Zu lösende Aufgaben:
1. Welchen Titel trägt laut dem Text über Foucaults letztes Buch der vierte Band seiner „Geschichte der Sexualität“?
2. Setzen Sie den Text über Foucaults letztes Buch fort, beginnend nach seinem letzten Satz.

Text zum Lesen:
☆ ☆ ☆ ☆

Soeben ist das letzte Buch des französischen Philosophen Michel Foucault erschienen – 34 Jahre nach seinem Tod 1984, aus dem Nachlass, der vierte Band seiner "Geschichte der Sexualität" mit dem Titel "Die Geständnisse des Fleisches". Einer der prominentesten Kulturwissenschaftler, der sich bis heute von Foucault inspirieren lässt, ist der Berliner Literaturwissenschaftler Joseph Vogl. Wie schaut er auf diesen neuen, letzten Foucault?

Nüchternheit im Ton

Vogl bemerkt die Nüchternheit im Ton dieses Bandes. Ohne Umschweife liest Foucault Texte der Kirchenväter, Predigten und Abhandlungen von Clemens von Alexandria bis Augustinus von Hippo, die in den ersten Jahrhunderten unserer Zeitrechnung das Geschlechtsleben der frühen Christen regelten. Zugleich unterstreicht Vogl die intellektuelle Aufregung. Sexualität geht uns heute an, wird hier aber auch in die historische Ferne gerückt, in eine "Fernnähe", sodass sie uns wie eine "Grimasse" erscheint.
Der Philosoph Joseph Vogl im Deutschlandfunk Kultur
Der Philosoph Joseph Vogl im Deutschlandfunk Kultur© Deutschlandradio / Torben Waleczek
Die frühen Christen schauen kaum strenger auf Sexualität als die heidnische Antike zuvor. Schon etwa für die Stoiker ist Mäßigung auch in der sexuellen Lebensführung erstrebenswert. Neu an den Texten der Kirchenväter ist etwas anderes: Sie rücken das Geschlechtsleben der Menschen in den Mittelpunkt der Aufmerksamkeit, und dies dreifach.
Erstens führen die frühen Christen die Praxis der Buße ein: eine Art des Verhältnisses zu sich selbst, das seine extreme Ausprägung im klösterlichen Leben hatte; eine Befragung seiner selbst, die sich der Anleitung eines Seelenführers hingibt. Selbstaufgabe ist hier die Voraussetzung, um sein Selbst in der frommen Lebensführung zu steigern.

Die Kirchenväter erfanden das "sündige Fleisch"

Zweitens erfinden die Kirchenväter das Konzept des sündigen Fleisches. Das Ich wohnt in seinem Körper, der abgetrennt wird von sündigen Phantasien. Keuschheit ist das klösterliche Ideal – wobei keusch nicht so sehr das schiere "Unterlassen von Handlungen" ist, eher eine "Dauerverführung", der es beständig zu widerstehen gilt.

☆ ☆ ☆ ☆

Erfasste Informationen:

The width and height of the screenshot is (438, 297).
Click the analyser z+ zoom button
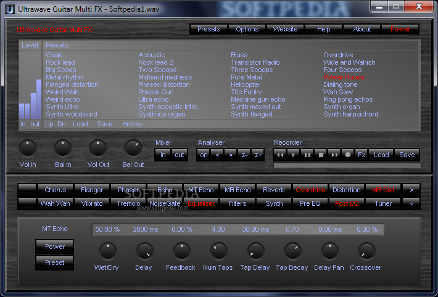(x=258, y=155)
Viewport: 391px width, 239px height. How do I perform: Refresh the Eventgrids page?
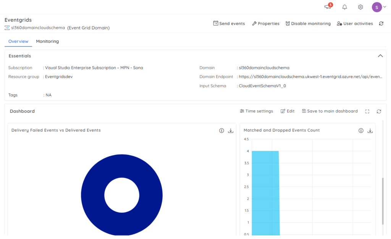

☆ ☆ ☆ ☆

Endgültige Antworten:
1. Der vierte Band trägt den Titel „Die Geständnisse des Fleisches“.

2.
Drittens wertet das Christentum den sexuellen Akt auf, indem es die Libido, die Begierde, in ihm entdeckt – und ihn nicht etwa auf den Zweck der Fortpflanzung reduziert. Für Augustinus wird die Begierde zum Zentrum der Ehe, in all ihrer Unwillkürlichkeit, die sich dem bewussten Subjekt entzieht, schon im Paradies vor dem Sündenfall. Nach der Lektüre von Foucaults Augustinus-Lektüre formuliert Joseph Vogl es so: "Die Revolte des Menschen gegen Gott im Sündenfall ist analog zur Revolte der Libido gegen die Seele im einzelnen Menschen." Die Begierde taucht bei den frühen Christen als "revoltierendes Element" auf, welches das Subjekt in eine "Dauerkrise" stürzt.
Der französische Philosoph und Schriftsteller Michel Foucault
Der französische Philosoph und Schriftsteller Michel Foucault© dpa / picture alliance

Verhältnis zwischen Individualität und Sexualität

Ob es Verbindungen zwischen den spätantiken Gedankenwelten und der Gegenwart gibt – zwischen Foucaults Untersuchungen und aktuellen Debatten etwa um sexuelle Identitäten? Foucault habe das Verhältnis zwischen Individualität und Sexualität eher unterbrechen wollen, so Vogl. Und das Pochen auf sexuellen Identitäten heute sei nicht selbstverständlich befreiend.
"Auf der einen Seite besteht kein Zweifel daran, dass das Kämpfen für Frauenrechte, das Kämpfen für die Rechte von Homosexuellen, das Aufheben von bestimmten Diskriminierungen, die manifest sind, die rechtlichen Charakter hatten, die mit Pathologisierungen verbunden waren, dass all das eine emanzipatorische Dynamik entwickelt hat", so Vogl. "Auf der anderen Seite, glaube ich, kann man bestimmte Bewegungen erkennen, insbesondere in behüteten Gesellschaften wie etwa an den Universitäten, wo eine hohe Aufmerksamkeit auf Verhaltensweisen gelegt wird, in denen sich die Wiederholung eines polizeilichen Blicks manifestiert. Das heißt: Wer sagt was zu wem in welcher Sekunde mit welchem Ton? Und welche Anklagen können bei dieser oder jener Geste geführt werden?"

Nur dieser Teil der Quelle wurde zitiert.